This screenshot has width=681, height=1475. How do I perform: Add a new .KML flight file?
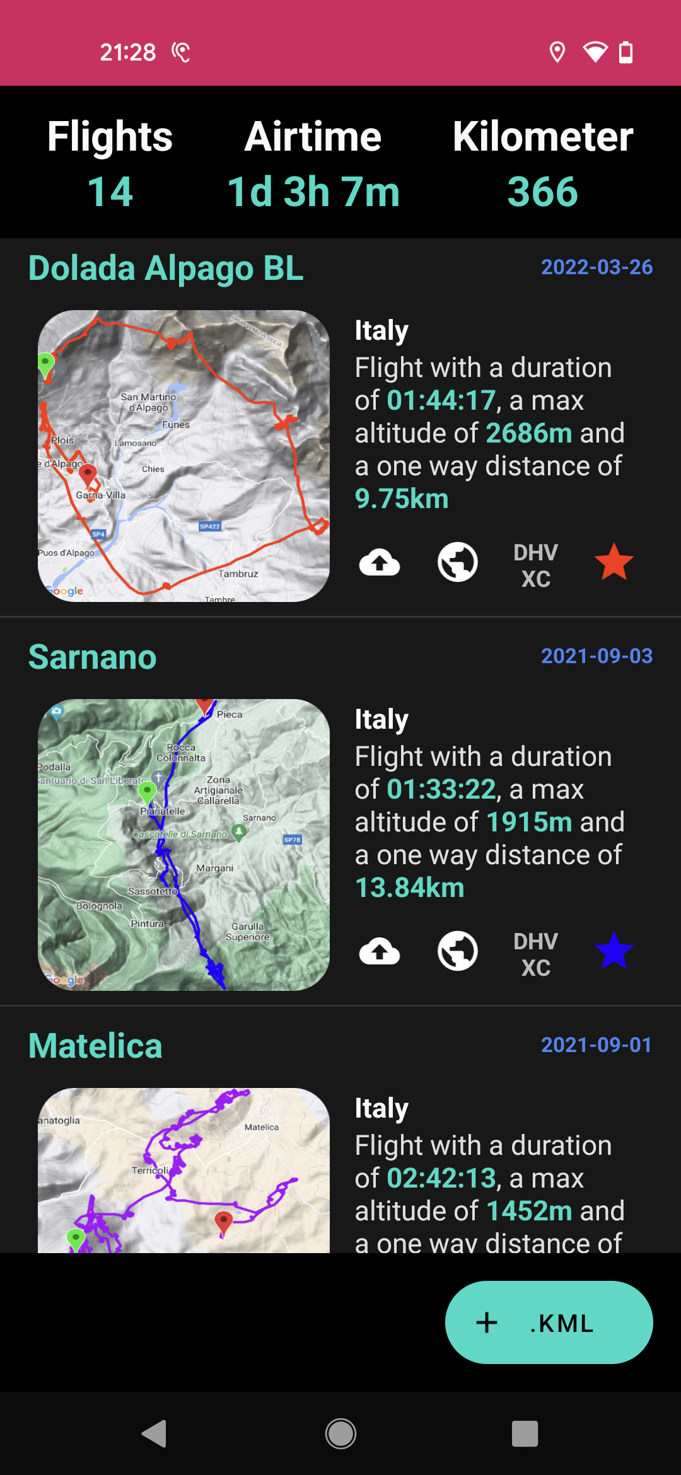tap(549, 1322)
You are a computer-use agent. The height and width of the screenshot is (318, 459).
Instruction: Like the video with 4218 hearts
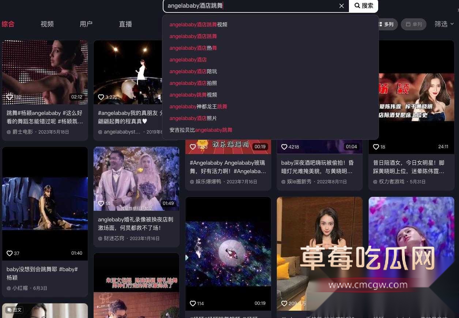(x=285, y=147)
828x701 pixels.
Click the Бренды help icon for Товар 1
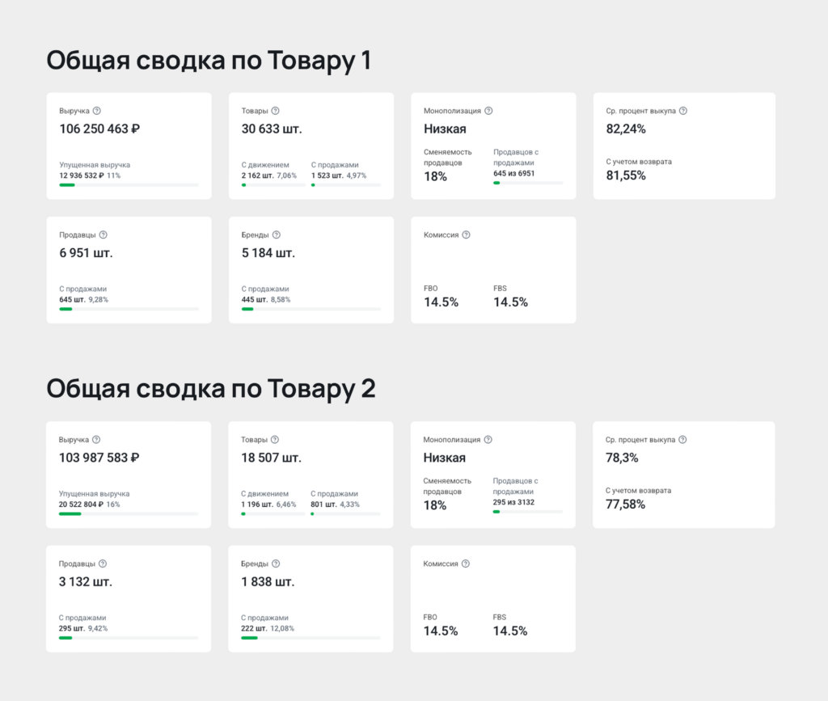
-*-
Rewrite the data above with every "screenshot" changed to "screen capture" and all other wording left as it is. Leave the pictures out.

This screen capture has width=681, height=1475. How do I perform: Add a new .KML flight file?
tap(549, 1322)
You are a computer-use agent. The height and width of the screen capture is (318, 459).
Instruction: Like the video with 4218 hearts
(x=285, y=147)
828x701 pixels.
Click the Бренды help icon for Товар 1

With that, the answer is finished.